EXERCISE. Reproduce word for word the entries below, starting at the line containing "Hooks & Connectors (325, 126)" and ending at the line containing "Conditions générales (216, 2551)", with both of those lines included.

DATA LINES.
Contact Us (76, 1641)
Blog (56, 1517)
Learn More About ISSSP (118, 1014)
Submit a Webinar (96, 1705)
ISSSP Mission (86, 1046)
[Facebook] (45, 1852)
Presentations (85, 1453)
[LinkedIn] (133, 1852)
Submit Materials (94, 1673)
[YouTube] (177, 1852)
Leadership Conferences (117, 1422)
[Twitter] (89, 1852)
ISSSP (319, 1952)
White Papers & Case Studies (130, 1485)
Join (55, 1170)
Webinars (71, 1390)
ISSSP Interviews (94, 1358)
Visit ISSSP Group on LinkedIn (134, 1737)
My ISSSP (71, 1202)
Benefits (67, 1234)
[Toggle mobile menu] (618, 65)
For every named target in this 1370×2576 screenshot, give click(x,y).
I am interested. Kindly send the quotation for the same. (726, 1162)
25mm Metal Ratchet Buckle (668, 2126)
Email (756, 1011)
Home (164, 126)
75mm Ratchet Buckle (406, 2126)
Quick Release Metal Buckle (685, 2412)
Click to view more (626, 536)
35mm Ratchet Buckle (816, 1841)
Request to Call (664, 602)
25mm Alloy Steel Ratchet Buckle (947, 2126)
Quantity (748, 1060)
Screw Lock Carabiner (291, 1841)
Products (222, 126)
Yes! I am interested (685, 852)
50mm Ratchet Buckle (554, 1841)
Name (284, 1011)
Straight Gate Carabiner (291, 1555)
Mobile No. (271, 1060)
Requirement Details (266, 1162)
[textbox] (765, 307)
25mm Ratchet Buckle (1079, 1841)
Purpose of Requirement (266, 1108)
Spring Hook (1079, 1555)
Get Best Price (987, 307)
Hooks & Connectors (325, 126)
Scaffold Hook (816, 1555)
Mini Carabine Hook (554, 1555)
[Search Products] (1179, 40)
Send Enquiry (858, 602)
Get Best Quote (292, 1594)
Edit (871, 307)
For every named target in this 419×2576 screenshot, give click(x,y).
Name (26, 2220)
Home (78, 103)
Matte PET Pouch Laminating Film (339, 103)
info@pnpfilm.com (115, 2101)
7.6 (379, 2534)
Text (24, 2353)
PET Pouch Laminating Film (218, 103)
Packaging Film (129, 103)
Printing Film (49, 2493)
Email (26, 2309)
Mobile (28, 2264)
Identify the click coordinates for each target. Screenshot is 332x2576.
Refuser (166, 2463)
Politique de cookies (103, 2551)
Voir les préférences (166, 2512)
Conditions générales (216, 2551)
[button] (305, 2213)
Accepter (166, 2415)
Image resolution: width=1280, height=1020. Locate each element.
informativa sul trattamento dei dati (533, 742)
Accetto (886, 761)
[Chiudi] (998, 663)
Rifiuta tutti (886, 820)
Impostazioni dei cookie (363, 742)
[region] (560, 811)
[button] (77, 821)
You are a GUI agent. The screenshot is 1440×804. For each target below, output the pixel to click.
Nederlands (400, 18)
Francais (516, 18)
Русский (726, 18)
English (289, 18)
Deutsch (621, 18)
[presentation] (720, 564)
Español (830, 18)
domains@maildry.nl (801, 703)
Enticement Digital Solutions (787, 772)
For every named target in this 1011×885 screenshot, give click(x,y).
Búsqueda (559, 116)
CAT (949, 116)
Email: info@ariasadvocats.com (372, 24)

TASK RESULT.
Hooks & Connectors (325, 126)
Scaffold Hook (816, 1555)
Mini Carabine Hook (554, 1555)
[Search Products] (1179, 40)
Send Enquiry (858, 602)
Get Best Quote (292, 1594)
Edit (871, 307)
For every named target in this 419×2576 screenshot, give click(x,y).
Name (26, 2220)
Home (78, 103)
Matte PET Pouch Laminating Film (339, 103)
info@pnpfilm.com (115, 2101)
7.6 (379, 2534)
Text (24, 2353)
PET Pouch Laminating Film (218, 103)
Packaging Film (129, 103)
Printing Film (49, 2493)
Email (26, 2309)
Mobile (28, 2264)
Identify the click coordinates for each target. Screenshot is 332x2576.
Refuser (166, 2463)
Politique de cookies (103, 2551)
Voir les préférences (166, 2512)
Conditions générales (216, 2551)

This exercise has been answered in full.